If it is so easy, you ask, why has negotiation on these points been so difficult? I have three reasons. The first is a sense that vendors simply do not believe, perhaps do not want to believe, that they really, really do have the responsibility to protect information that they maintain on behalf of our institutions. Fact is: They do. If they want our business, it is time for us to make that point clear. Consequently, no wiggle language, which is what voracious litigation lawyers feast on. Starve a litigator today! Say it plainly: I, vendor, accept responsibility that [state your institutional or organizational name] has for the the disclosure privacy provisions and the security requirements in FERPA, GLBA and HIPAA. While it is true that in contract negotiations both parties seek to avoid accepting responsibility, I submit that this is one responsibility that cloud vendors of institutional information must accept.

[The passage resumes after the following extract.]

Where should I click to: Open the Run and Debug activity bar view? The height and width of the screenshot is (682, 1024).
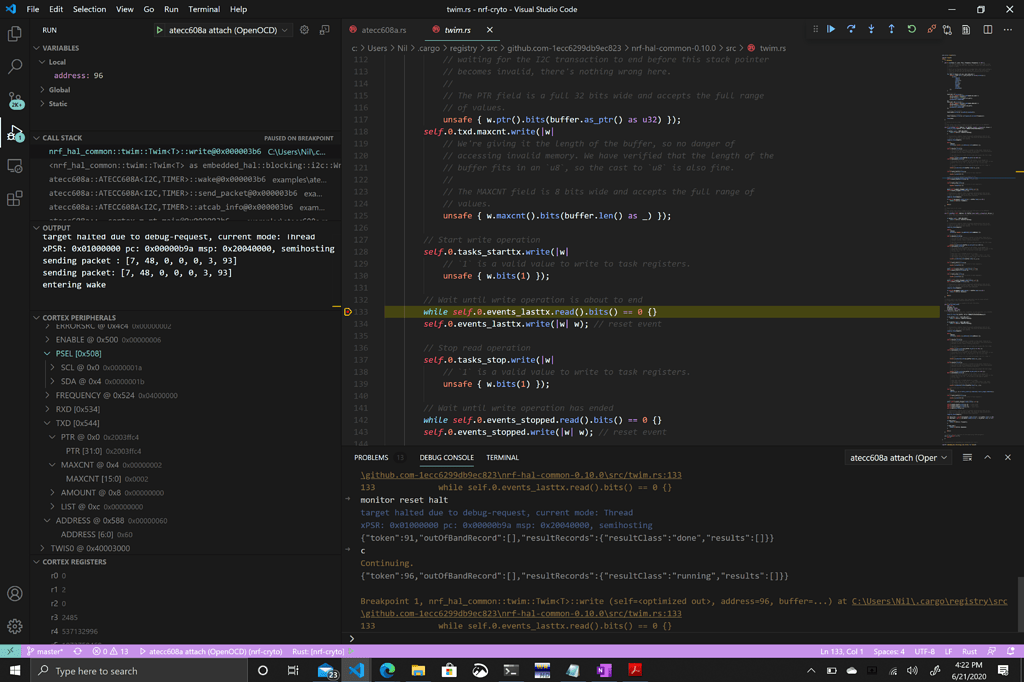(x=14, y=135)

Second, in our model contracts we made the mistake of trying to define the law in privacy and security provisions instead of simply referring to law. That was an old problem in copyright policies of which we should have taken note. Simply say: x institution complies with federal and state copyright laws. Same here. If X institution has to comply with FERPA, so does the vendor that holds the institution's education records. And so on ... so with our first steps in this contractual area, we fell for the old ruse of rewriting existing law. Time to admit the mistake and move on.

Third, and finally, we must help the vendor to recognize that most of what they fear is fear itself. Contract lawyers associated with Internet companies have heard of these laws, but are not knowledgeable about them. That lack of knowledge makes them fearful, understandably so: no lawyer should ever agree to accept responsibility on behalf of their client if they don't understand what that responsibility entails. A little education could go a long way. If they recognize, first, that we cannot reasonably contract with them without these provisions, and second, that in all likelihood they already are prepared to meet the relevant privacy and security provisions in these laws, their anxiety level might go way down. Indeed, the light bulb will go off over the head: Cool! I can make these promises, no sweat, and then I will be all the more attractive -- and competitive -- in the higher education market!

Correct me if I am wrong, but I think we have an easy win-win here. Who first among our vendors is willing to give it a try?